··· EXTRACTED MATERIAL
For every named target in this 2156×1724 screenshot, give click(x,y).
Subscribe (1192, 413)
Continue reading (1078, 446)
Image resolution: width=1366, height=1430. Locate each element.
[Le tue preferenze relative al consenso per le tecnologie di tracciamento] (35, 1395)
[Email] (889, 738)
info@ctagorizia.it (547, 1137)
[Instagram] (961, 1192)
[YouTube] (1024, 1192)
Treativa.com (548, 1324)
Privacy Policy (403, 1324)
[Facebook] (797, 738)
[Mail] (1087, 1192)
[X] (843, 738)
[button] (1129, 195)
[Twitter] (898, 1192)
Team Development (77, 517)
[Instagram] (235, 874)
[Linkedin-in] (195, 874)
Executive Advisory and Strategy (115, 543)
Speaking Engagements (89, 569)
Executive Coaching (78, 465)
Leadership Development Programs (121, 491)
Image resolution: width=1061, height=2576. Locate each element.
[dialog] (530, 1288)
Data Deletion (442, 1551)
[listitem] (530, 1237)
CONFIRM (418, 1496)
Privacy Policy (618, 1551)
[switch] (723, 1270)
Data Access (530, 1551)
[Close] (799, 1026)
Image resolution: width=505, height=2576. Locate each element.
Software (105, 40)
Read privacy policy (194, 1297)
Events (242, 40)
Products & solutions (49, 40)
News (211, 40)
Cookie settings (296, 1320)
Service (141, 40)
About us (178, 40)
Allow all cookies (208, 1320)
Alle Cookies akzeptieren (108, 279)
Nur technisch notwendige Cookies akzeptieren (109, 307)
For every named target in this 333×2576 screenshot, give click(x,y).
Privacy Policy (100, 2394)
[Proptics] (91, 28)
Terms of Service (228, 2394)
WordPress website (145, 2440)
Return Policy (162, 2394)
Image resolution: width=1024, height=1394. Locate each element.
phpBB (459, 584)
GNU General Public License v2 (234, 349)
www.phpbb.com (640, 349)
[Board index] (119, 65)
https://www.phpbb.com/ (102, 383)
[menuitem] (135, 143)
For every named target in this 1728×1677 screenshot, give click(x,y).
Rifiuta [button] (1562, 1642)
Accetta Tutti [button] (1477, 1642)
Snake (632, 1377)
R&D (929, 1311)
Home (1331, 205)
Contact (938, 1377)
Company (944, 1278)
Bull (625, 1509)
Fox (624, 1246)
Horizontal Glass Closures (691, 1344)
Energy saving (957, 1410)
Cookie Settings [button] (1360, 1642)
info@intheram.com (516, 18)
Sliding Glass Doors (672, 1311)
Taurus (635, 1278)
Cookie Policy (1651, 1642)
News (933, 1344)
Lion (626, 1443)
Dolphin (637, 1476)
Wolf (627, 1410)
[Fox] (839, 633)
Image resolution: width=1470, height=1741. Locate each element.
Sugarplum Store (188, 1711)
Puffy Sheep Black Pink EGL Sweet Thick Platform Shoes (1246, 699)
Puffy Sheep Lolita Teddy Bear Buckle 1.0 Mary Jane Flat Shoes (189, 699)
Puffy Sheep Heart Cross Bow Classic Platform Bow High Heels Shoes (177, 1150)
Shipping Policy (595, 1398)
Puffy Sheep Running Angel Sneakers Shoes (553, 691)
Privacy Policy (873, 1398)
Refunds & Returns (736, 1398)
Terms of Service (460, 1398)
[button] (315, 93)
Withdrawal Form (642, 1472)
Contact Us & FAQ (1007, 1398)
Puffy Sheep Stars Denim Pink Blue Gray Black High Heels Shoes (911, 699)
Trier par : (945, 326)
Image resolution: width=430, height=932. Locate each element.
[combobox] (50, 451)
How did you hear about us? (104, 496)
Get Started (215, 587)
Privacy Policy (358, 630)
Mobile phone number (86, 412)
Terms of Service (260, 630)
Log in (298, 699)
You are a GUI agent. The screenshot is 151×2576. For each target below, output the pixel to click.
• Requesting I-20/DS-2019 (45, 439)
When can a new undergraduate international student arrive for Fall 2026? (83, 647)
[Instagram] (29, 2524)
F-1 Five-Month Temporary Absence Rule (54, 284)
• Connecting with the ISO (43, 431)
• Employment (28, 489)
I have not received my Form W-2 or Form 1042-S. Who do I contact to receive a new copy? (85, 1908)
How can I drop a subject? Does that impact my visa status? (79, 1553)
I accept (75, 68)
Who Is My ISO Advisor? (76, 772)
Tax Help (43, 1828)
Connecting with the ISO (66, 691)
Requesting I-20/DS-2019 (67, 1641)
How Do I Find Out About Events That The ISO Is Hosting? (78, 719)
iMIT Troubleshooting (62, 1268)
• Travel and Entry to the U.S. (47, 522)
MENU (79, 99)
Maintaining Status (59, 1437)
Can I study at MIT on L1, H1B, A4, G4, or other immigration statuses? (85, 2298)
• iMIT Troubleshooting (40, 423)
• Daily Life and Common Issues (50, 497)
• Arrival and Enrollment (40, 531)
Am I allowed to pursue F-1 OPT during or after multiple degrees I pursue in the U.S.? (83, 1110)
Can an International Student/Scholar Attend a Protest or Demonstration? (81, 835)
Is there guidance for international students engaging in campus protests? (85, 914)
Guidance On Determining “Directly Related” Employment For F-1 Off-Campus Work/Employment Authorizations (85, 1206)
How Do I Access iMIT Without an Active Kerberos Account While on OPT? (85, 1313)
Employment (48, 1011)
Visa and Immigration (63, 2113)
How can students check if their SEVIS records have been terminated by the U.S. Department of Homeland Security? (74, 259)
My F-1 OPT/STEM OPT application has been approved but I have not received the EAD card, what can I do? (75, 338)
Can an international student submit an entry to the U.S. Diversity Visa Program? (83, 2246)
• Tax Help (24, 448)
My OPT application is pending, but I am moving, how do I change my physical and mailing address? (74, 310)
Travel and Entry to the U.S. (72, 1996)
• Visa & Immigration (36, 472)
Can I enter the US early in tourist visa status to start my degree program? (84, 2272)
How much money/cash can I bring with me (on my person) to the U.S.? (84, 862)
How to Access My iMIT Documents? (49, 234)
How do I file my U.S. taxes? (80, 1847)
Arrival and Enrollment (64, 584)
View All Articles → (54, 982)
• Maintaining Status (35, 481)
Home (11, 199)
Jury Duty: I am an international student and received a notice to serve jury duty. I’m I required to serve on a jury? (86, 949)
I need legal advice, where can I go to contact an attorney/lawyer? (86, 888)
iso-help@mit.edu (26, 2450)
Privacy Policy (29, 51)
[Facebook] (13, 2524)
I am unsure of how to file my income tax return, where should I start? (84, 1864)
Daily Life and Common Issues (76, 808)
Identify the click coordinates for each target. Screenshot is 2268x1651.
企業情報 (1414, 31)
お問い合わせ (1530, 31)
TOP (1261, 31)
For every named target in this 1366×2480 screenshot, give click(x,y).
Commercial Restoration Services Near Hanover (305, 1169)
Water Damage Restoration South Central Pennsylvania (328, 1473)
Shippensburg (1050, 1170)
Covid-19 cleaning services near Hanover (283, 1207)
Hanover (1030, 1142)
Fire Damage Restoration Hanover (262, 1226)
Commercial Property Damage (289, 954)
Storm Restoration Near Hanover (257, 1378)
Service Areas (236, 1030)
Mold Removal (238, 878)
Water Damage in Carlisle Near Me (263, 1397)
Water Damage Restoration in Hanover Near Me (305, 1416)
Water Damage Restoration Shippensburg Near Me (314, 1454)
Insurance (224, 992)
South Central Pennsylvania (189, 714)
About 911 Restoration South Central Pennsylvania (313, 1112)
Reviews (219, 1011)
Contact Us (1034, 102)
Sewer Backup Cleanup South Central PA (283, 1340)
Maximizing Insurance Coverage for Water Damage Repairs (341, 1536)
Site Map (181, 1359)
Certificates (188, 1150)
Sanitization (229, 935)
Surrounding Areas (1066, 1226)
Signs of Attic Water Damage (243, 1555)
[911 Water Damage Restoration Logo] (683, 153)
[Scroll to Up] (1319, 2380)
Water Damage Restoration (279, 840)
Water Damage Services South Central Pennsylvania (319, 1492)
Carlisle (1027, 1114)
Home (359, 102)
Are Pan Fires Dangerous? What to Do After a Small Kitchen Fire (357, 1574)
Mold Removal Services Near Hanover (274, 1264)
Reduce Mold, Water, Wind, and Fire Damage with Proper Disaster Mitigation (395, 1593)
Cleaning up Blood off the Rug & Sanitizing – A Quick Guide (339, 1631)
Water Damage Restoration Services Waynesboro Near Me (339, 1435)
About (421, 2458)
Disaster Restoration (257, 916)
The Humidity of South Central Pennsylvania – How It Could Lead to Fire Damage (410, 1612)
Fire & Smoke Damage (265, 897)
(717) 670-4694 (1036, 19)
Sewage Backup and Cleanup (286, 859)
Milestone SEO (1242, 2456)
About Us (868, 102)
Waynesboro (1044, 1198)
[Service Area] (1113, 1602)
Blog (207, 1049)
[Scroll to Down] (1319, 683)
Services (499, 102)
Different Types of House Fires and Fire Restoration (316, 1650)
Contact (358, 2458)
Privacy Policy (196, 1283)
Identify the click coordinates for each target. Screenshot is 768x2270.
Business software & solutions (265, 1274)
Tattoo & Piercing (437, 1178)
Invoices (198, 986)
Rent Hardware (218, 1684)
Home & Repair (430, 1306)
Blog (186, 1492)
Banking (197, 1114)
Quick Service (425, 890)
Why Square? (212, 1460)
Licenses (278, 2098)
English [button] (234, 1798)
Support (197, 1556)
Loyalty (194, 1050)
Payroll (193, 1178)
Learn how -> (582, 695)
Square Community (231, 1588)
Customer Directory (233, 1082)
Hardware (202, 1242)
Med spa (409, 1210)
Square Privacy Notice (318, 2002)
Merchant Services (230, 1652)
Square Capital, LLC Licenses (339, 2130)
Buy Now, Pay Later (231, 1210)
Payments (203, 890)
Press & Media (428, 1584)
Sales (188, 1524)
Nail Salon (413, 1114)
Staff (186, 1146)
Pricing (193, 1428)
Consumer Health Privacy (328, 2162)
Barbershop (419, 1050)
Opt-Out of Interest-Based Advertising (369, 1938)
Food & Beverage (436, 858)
······
▸ PROBLEM TO WORK ON
Give an exact copy of the lines above, from the top of the records to the line that contains "News (211, 40)", taking in both ends.

▸ SOLUTION TO THIS TASK
For every named target in this 2156×1724 screenshot, give click(x,y).
Subscribe (1192, 413)
Continue reading (1078, 446)
Image resolution: width=1366, height=1430. Locate each element.
[Le tue preferenze relative al consenso per le tecnologie di tracciamento] (35, 1395)
[Email] (889, 738)
info@ctagorizia.it (547, 1137)
[Instagram] (961, 1192)
[YouTube] (1024, 1192)
Treativa.com (548, 1324)
Privacy Policy (403, 1324)
[Facebook] (797, 738)
[Mail] (1087, 1192)
[X] (843, 738)
[button] (1129, 195)
[Twitter] (898, 1192)
Team Development (77, 517)
[Instagram] (235, 874)
[Linkedin-in] (195, 874)
Executive Advisory and Strategy (115, 543)
Speaking Engagements (89, 569)
Executive Coaching (78, 465)
Leadership Development Programs (121, 491)
Image resolution: width=1061, height=2576. Locate each element.
[dialog] (530, 1288)
Data Deletion (442, 1551)
[listitem] (530, 1237)
CONFIRM (418, 1496)
Privacy Policy (618, 1551)
[switch] (723, 1270)
Data Access (530, 1551)
[Close] (799, 1026)
Image resolution: width=505, height=2576. Locate each element.
Software (105, 40)
Read privacy policy (194, 1297)
Events (242, 40)
Products & solutions (49, 40)
News (211, 40)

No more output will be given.